Page MenuHomePhabricator

Monitor database hosts' disk performance
Closed, ResolvedPublic

Description

Via the new ganglia::diskstat.
Disk performance is obviously important for database (isn't it?) and I remember Tim saying he missed a check he had added a while ago.


Version: unspecified
Severity: enhancement

Details

Reference
bz55406

Related Objects

StatusSubtypeAssignedTask
ResolvedNone
Resolvedjcrespo
Resolvedhashar

Event Timeline

bzimport raised the priority of this task from to Medium.Nov 22 2014, 2:12 AM
bzimport set Reference to bz55406.
bzimport added a subscriber: Unknown Object (MLST).
jcrespo claimed this task.
jcrespo added subscribers: LSobanski, jcrespo.
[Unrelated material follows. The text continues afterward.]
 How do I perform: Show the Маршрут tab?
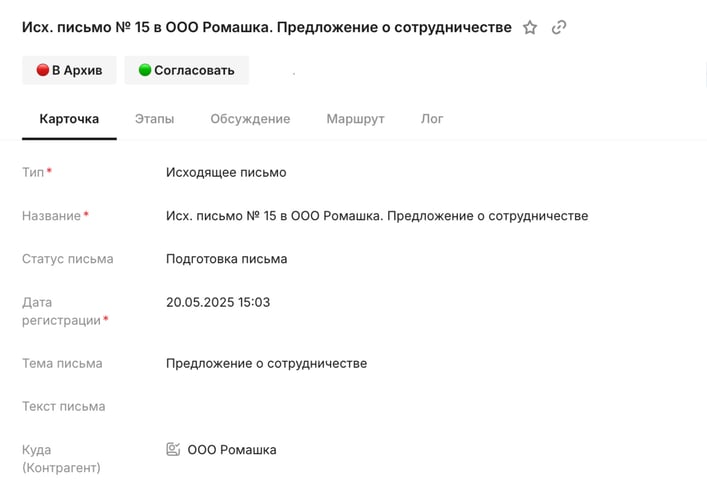tap(355, 119)
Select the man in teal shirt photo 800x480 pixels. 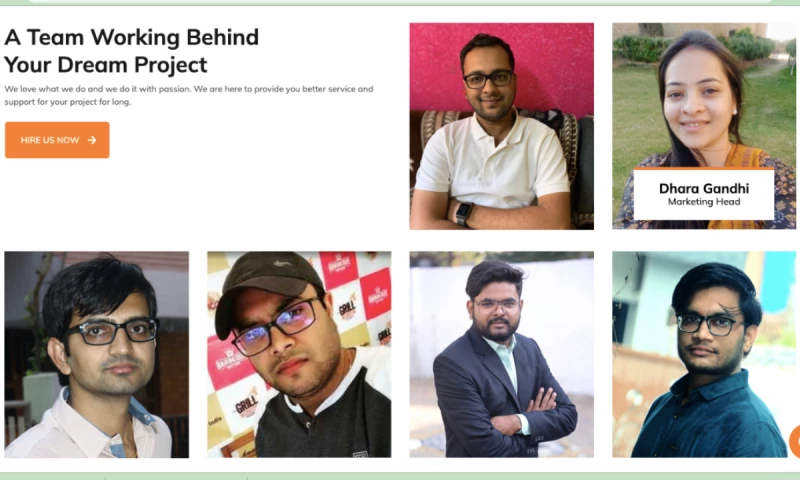click(x=704, y=354)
While there is no disk-specific alerts (other than RAID health checks, which probably should be enough) there is almost complete metrics gathered of io stats both on the MySQL grafana dashboards: https://grafana.wikimedia.org/d/000000273/mysql?orgId=1 (disk latency, throughput in bytes and iops) and on the host stats: https://grafana.wikimedia.org/d/000000377/host-overview?orgId=1&var-server=db1083&var-datasource=thanos&var-cluster=mysql

It is true that the host disk stats are not great (disk utilization is not very useful for real-world problems), but that is just a presentation issue that I am not pushing to improve.

Given the vagueness of the ticket, I would consider this as "Done" when prometheus monitoring was implemented.